Set out the records below again exactly; skip the images.

--- Stored items ---
══════

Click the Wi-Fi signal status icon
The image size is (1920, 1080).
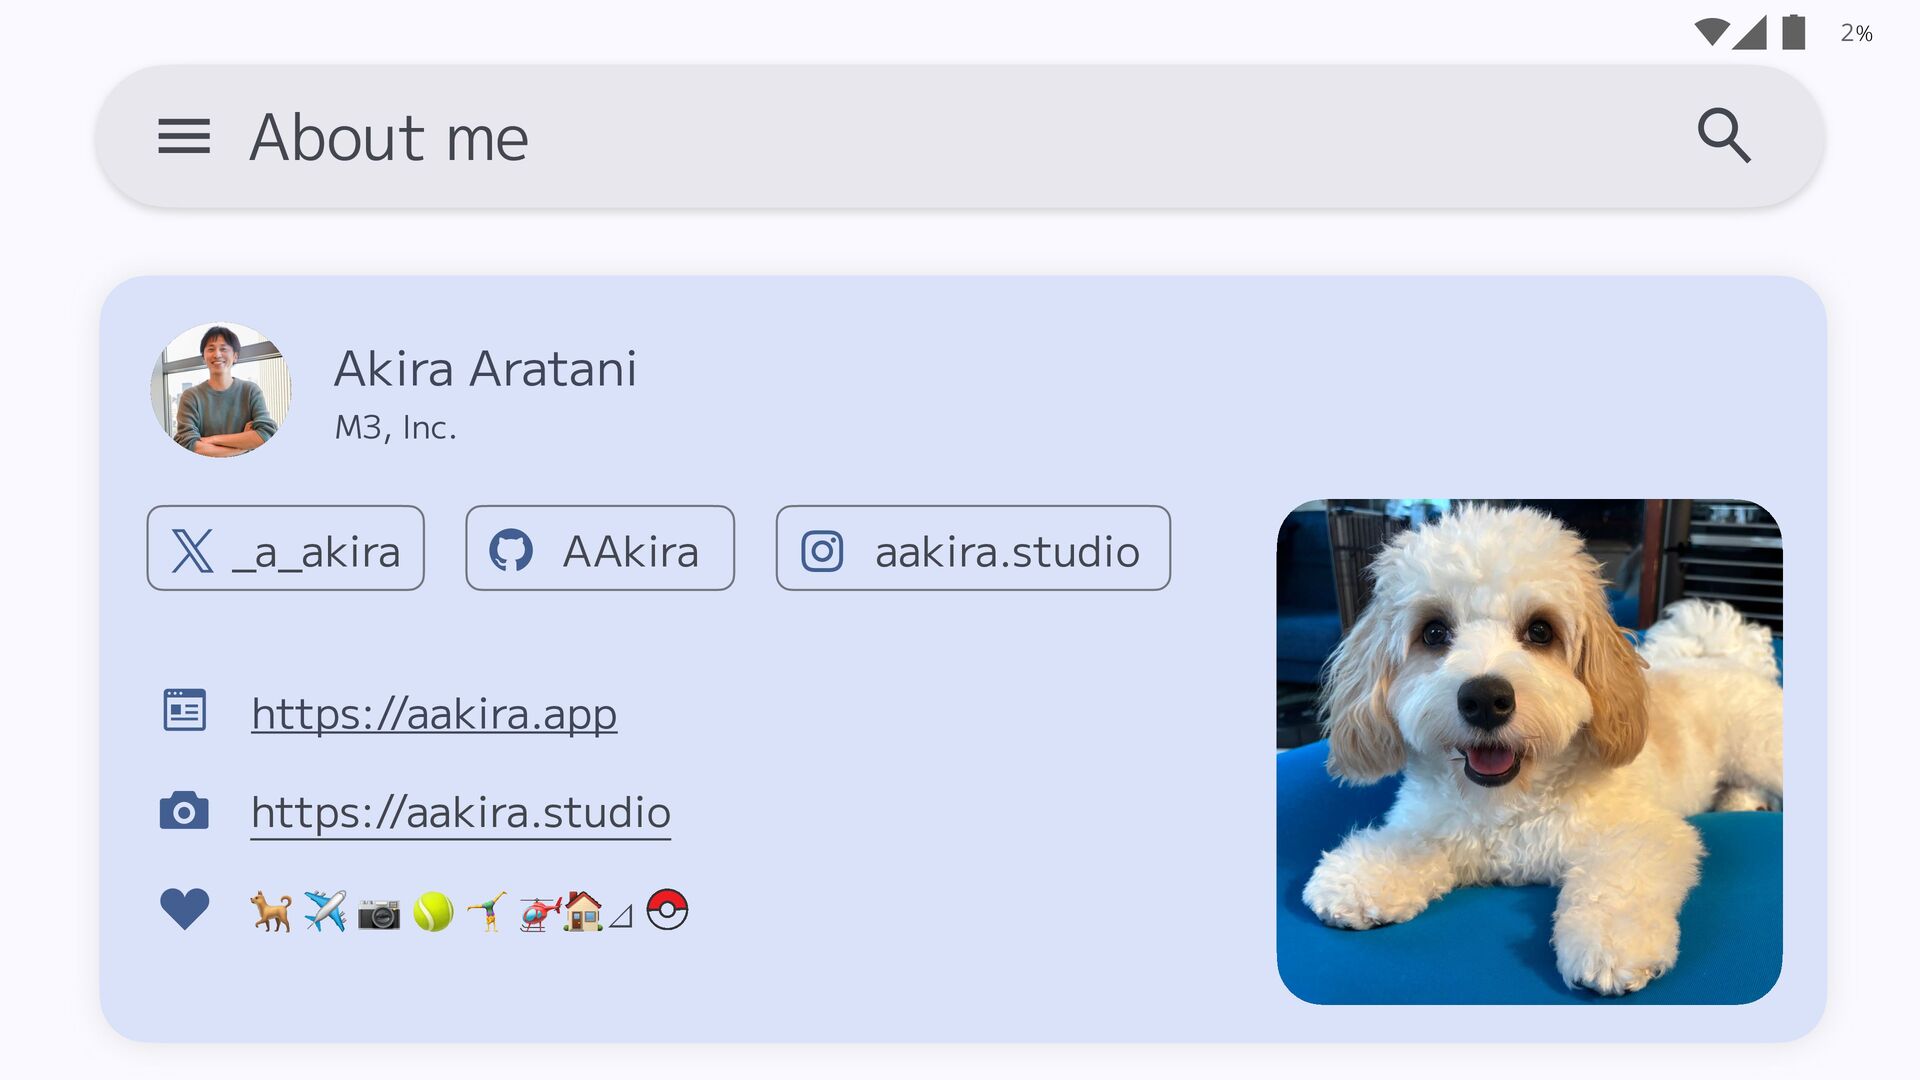[x=1711, y=32]
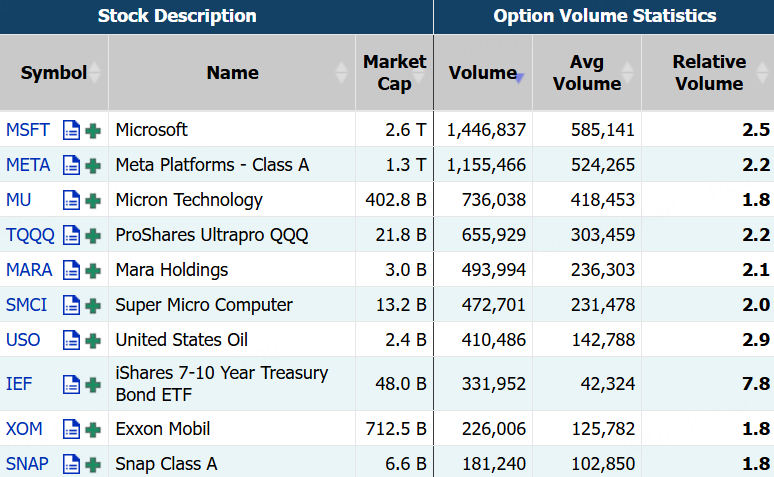774x477 pixels.
Task: Open the MSFT symbol link
Action: click(x=27, y=130)
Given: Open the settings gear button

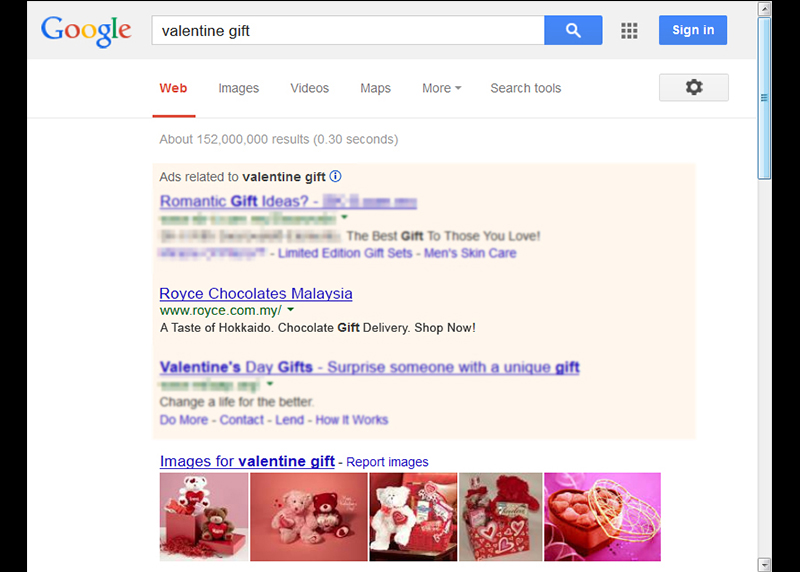Looking at the screenshot, I should click(x=693, y=87).
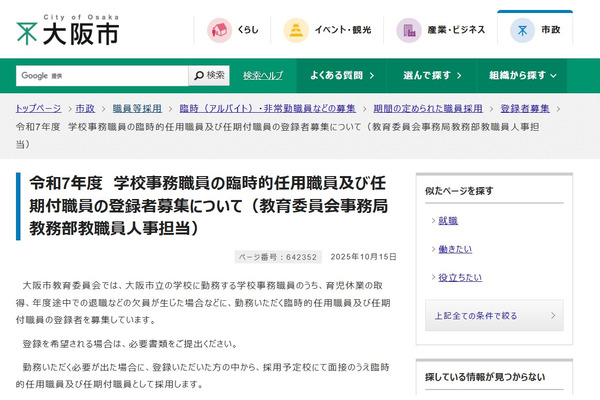Viewport: 600px width, 400px height.
Task: Select the 市政 top navigation tab
Action: click(536, 30)
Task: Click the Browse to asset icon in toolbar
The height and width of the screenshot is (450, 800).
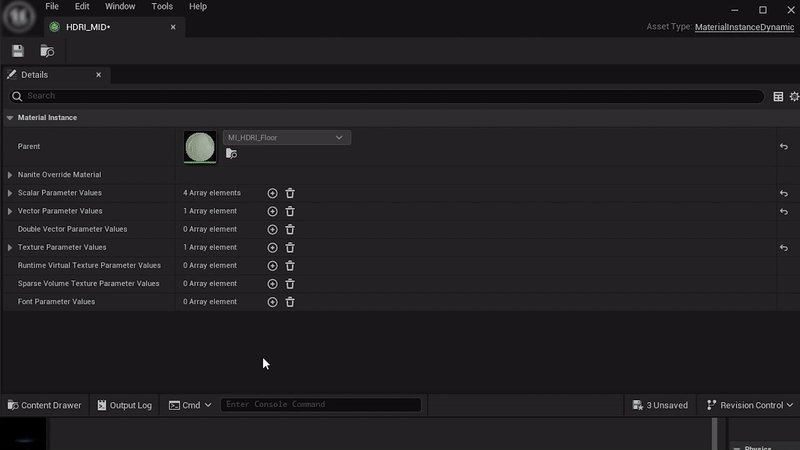Action: (47, 51)
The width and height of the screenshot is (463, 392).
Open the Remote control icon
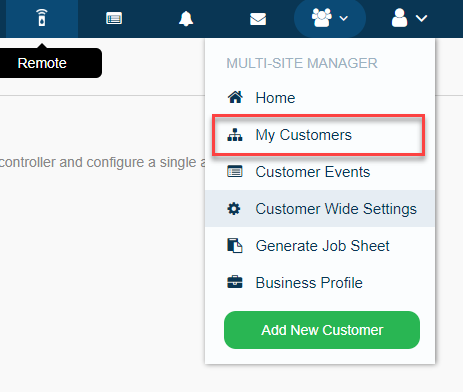[42, 18]
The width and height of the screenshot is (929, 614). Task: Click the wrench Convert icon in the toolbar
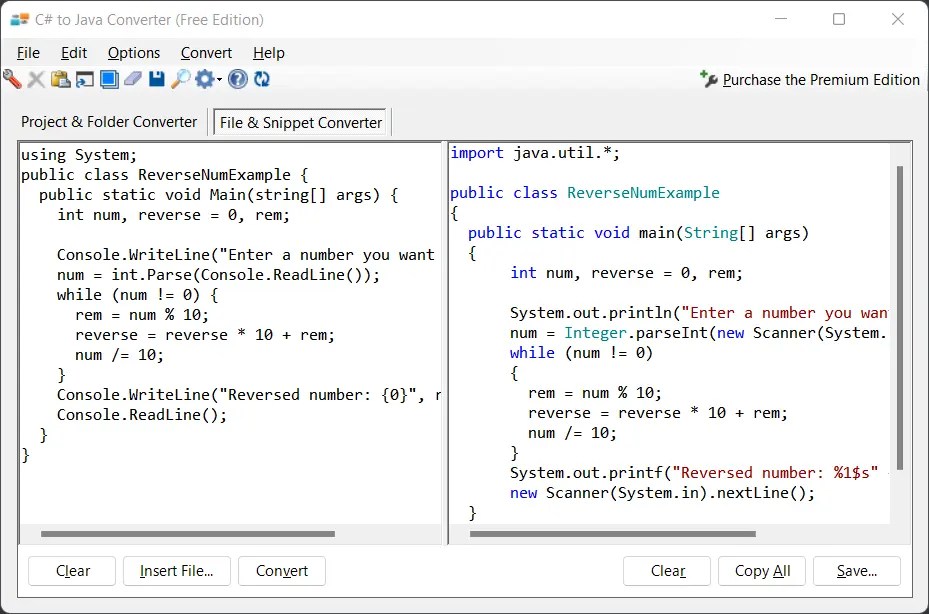(12, 78)
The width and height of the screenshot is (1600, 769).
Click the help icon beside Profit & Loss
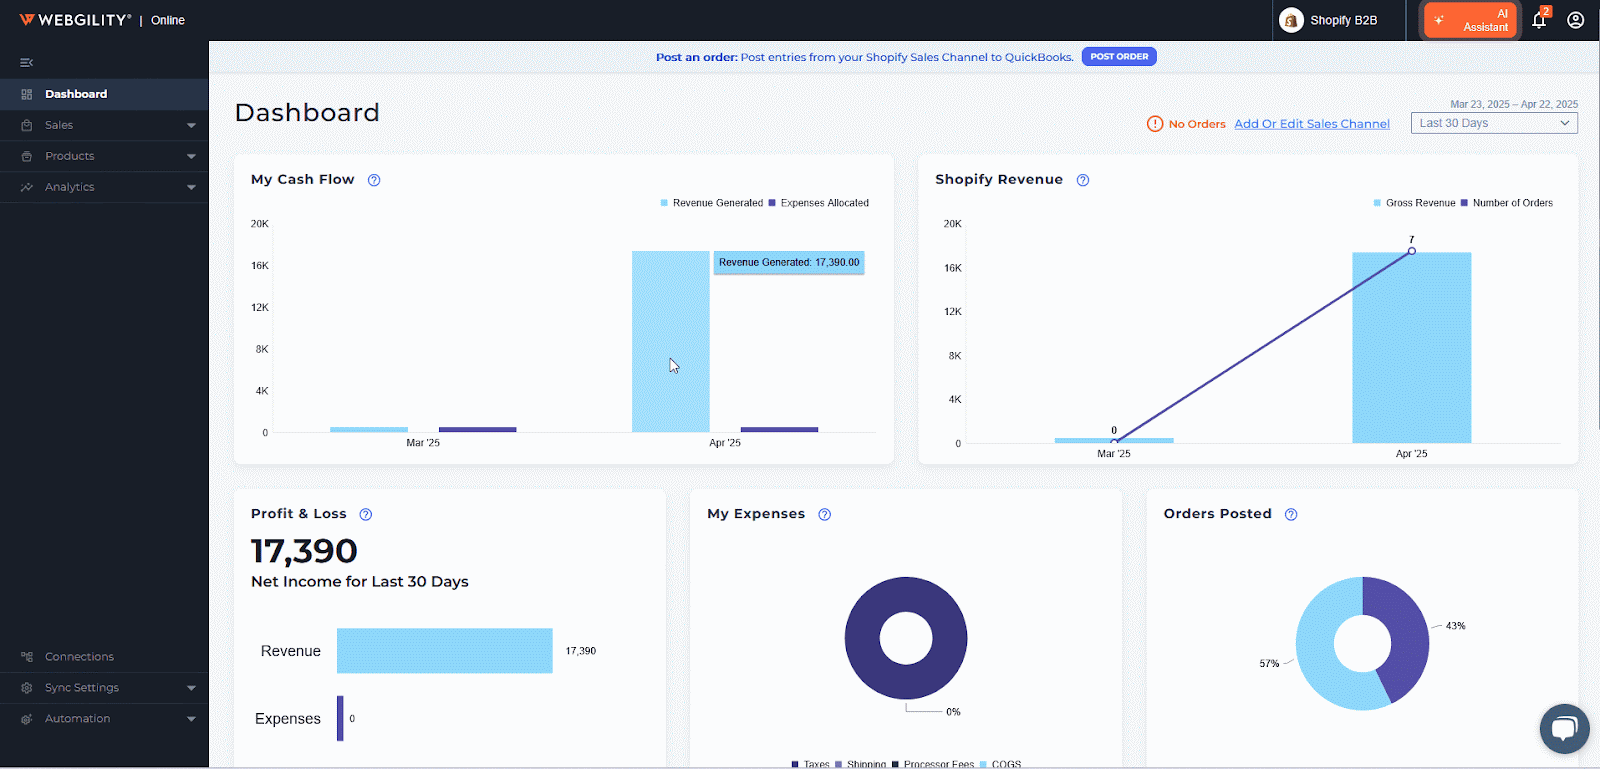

══════

--- Response for this exercise ---
Click the Wi-Fi signal status icon
The image size is (1920, 1080).
[x=1711, y=32]
774x477 pixels.
Task: Open the MSFT symbol link
Action: click(x=27, y=130)
Given: Open the settings gear button

Looking at the screenshot, I should click(x=693, y=87).
Viewport: 600px width, 400px height.
Task: Select the 市政 top navigation tab
Action: click(536, 30)
Task: Click the Browse to asset icon in toolbar
The height and width of the screenshot is (450, 800).
Action: (47, 51)
The width and height of the screenshot is (463, 392).
Open the Remote control icon
[42, 18]
The width and height of the screenshot is (929, 614). Task: Click the wrench Convert icon in the toolbar
(12, 78)
The width and height of the screenshot is (1600, 769).
Click the help icon beside Profit & Loss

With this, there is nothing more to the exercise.